Rarely but also people without a history of diabetes can experience ketoacidosis.

Literature gives us singular examples of patients who followed a strict low-carb diet and then were diagnosed in the ER with non-diabetic ketoacidosis. None of the patients had any history of diabetes. They usually got well pretty quickly and in 2-3 days were discharged from the hospital.

The risk of developing acidosis rises if you've been drinking too much alcohol and not eating right. That way, you can develop alcoholic ketoacidosis. It can happen even without underlying diabetes.

Euglycemic diabetic ketoacidosis is a rare state when a patient experiences ketoacidosis without a high blood sugar level (hyperglycemia). The blood glucose level is normal.

It is often related to the use of new diabetes drugs called SGLT-2 inhibitors (e.g., dapagliflozin). The unusual nature of this condition makes the diagnosis difficult and delayed.

In ketoacidosis, the blood pH is low (<7.3) and acidic because of the excessive ketones circulating in the bloodstream. The body tries to compensate for the acidic environment through two main mechanisms:

1. Lungs exhale more CO₂ than usual.
2. H⁺ ions are pushed into the cells in exchange for potassium – K⁺.

The second mechanism is responsible for high potassium levels – hyperkalemia – in diabetic ketoacidosis.

One of the phenomena in diabetic ketoacidosis is excessive ketone production. Two ketones – β-hydroxybutyric acid and acetoacetic acid – dissociate in the bloodstream. The result is too many free hydrogen H⁺ ions, which bind to the free bicarbonate particles:

H⁺ + HCO₃^- ⇨ H₂CO₃

That's why the bicarbonate levels decrease.

Ketosis is the presence of ketones in the human blood. It can occur in a healthy person while fasting.
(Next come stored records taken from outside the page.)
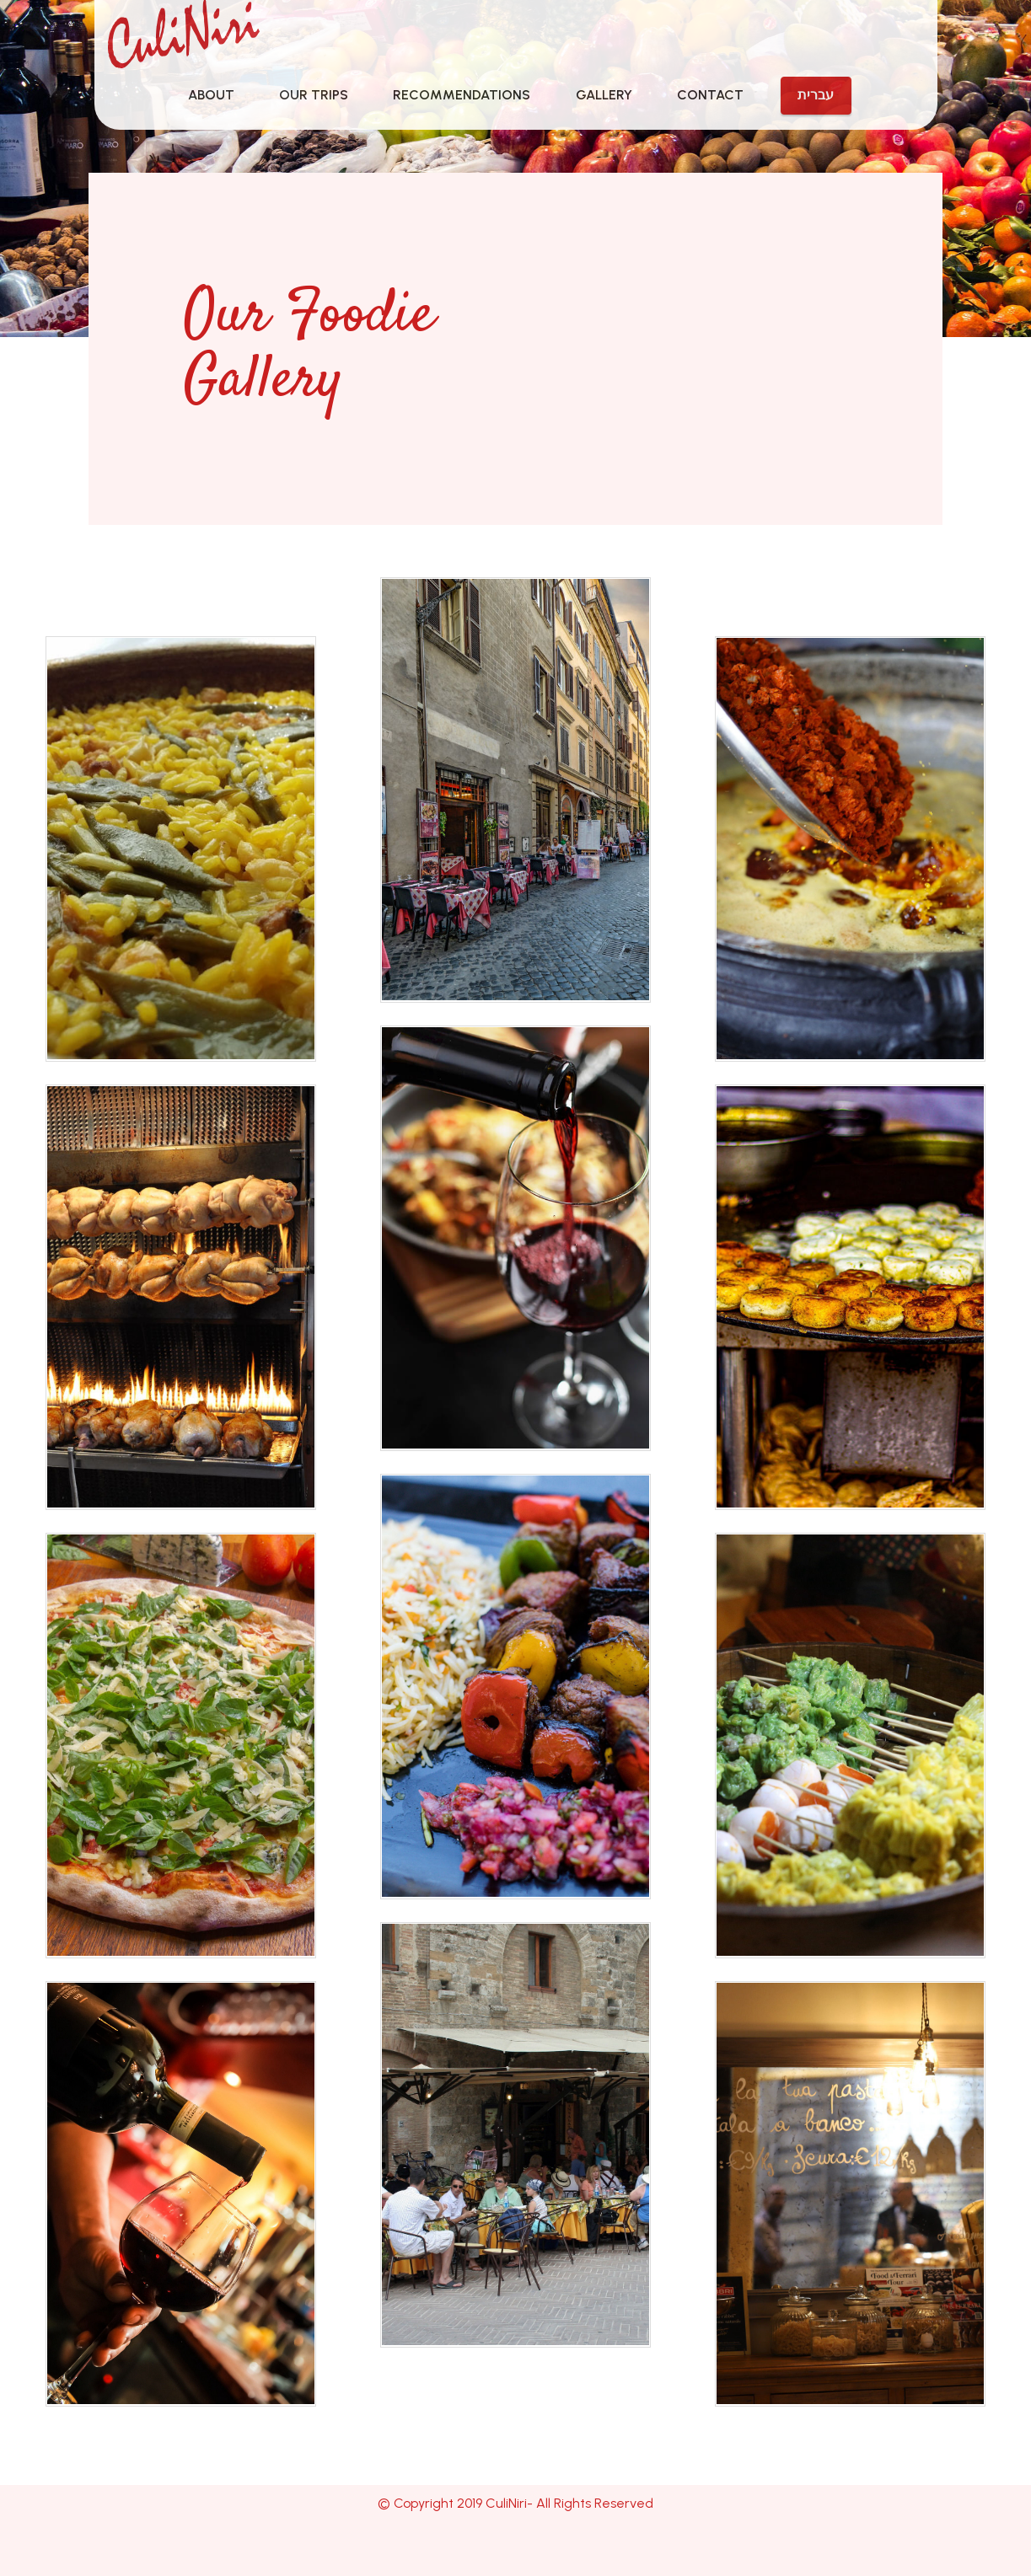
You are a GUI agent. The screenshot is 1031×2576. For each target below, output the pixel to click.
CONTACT (710, 95)
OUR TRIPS (313, 95)
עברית (815, 95)
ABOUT (211, 95)
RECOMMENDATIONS (461, 95)
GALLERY (604, 95)
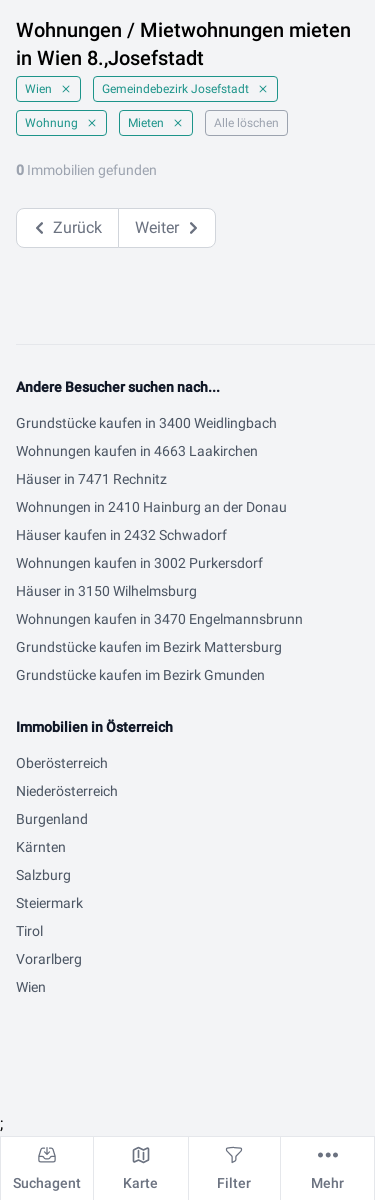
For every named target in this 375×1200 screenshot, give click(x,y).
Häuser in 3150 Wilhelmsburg (106, 591)
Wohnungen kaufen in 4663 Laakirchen (137, 451)
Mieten (156, 123)
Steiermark (49, 903)
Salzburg (43, 875)
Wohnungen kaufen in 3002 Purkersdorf (139, 563)
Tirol (29, 931)
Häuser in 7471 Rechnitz (91, 479)
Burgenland (52, 819)
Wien (48, 89)
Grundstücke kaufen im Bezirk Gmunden (140, 675)
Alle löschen (246, 123)
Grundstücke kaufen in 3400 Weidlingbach (146, 423)
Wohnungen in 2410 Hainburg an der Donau (151, 507)
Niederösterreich (67, 791)
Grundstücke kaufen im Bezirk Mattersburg (149, 647)
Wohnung (61, 123)
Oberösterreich (62, 763)
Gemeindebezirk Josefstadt (185, 89)
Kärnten (41, 847)
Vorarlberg (49, 959)
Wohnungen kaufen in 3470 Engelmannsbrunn (159, 619)
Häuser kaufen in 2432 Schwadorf (121, 535)
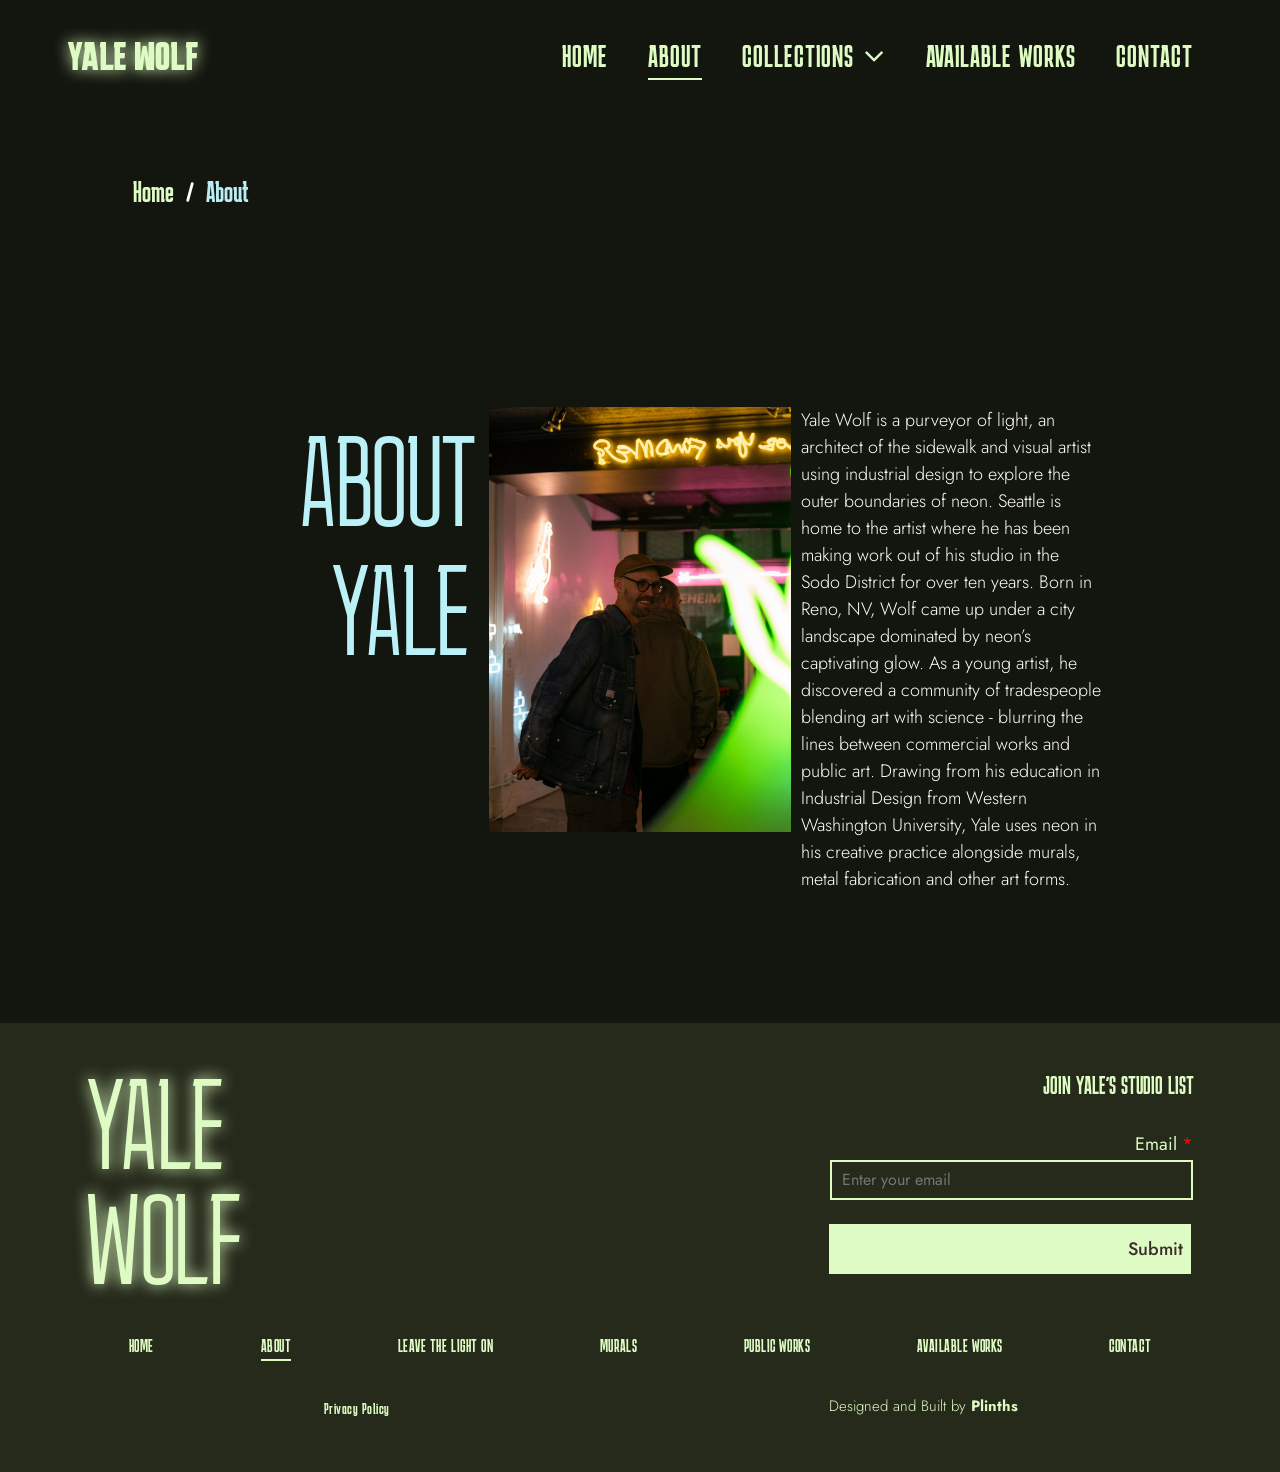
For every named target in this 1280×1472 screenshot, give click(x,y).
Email (1156, 1144)
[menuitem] (585, 56)
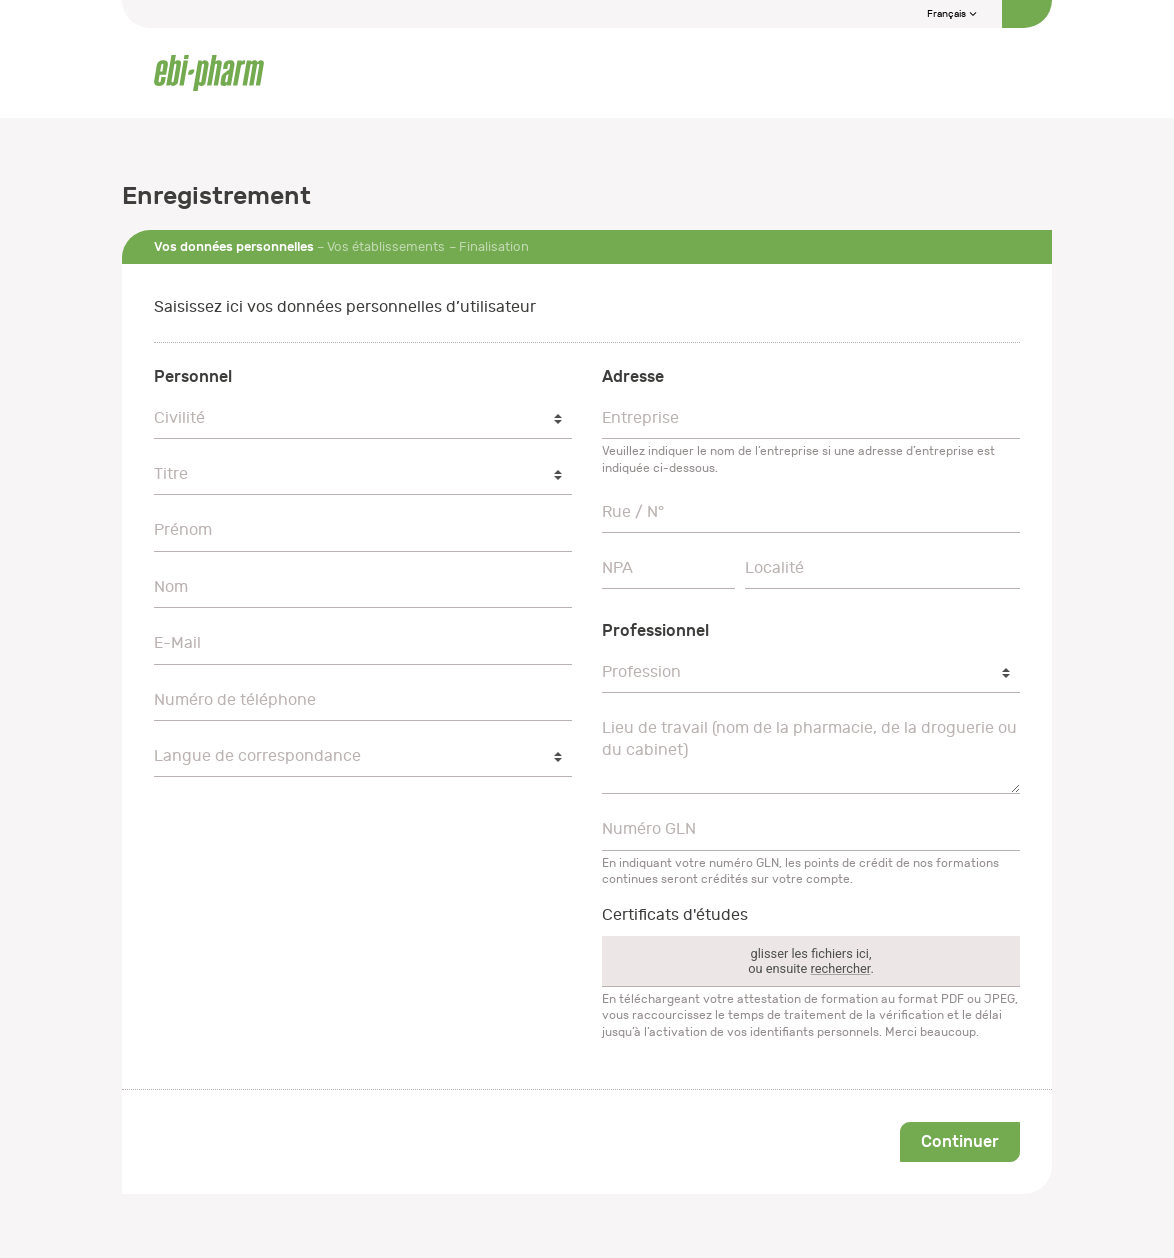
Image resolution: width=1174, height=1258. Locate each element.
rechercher (841, 968)
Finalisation (494, 246)
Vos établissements (386, 246)
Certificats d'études (675, 915)
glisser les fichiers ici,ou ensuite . (811, 961)
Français (952, 14)
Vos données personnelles (234, 246)
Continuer (960, 1141)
The body breaks down lipids (fats) into ketones to get energy.

Ketoacidosis is always a pathological state. It is caused by a lack of insulin in people with diabetes mellitus (DM). In this state, the ketones level is so high that it causes the blood pH to change into a more acidic state. The acidosis state results in subsequent problems, such as dehydration, oxygen deficiency, confusion and/or coma, and gastrointestinal disorders.

Yes, diabetic ketoacidosis is an example of metabolic acidosis. Other examples of metabolic acidosis include lactic acidosis, aspirin or salicylate poisoning, methanol poisoning, and hyperchloremic acidosis as a complication of severe diarrhea.

To diagnose if a patient has ketoacidosis:

1. Check if they have abnormally high blood sugar – hyperglycemia.
2. Check if they have arterial blood pH <7.3.
3. State if they have bicarbonate <15 mEq/L.
4. Confirm they have ketones present in the blood and/or urine.

If the patient meets all of those four criteria, they can be diagnosed with ketoacidosis.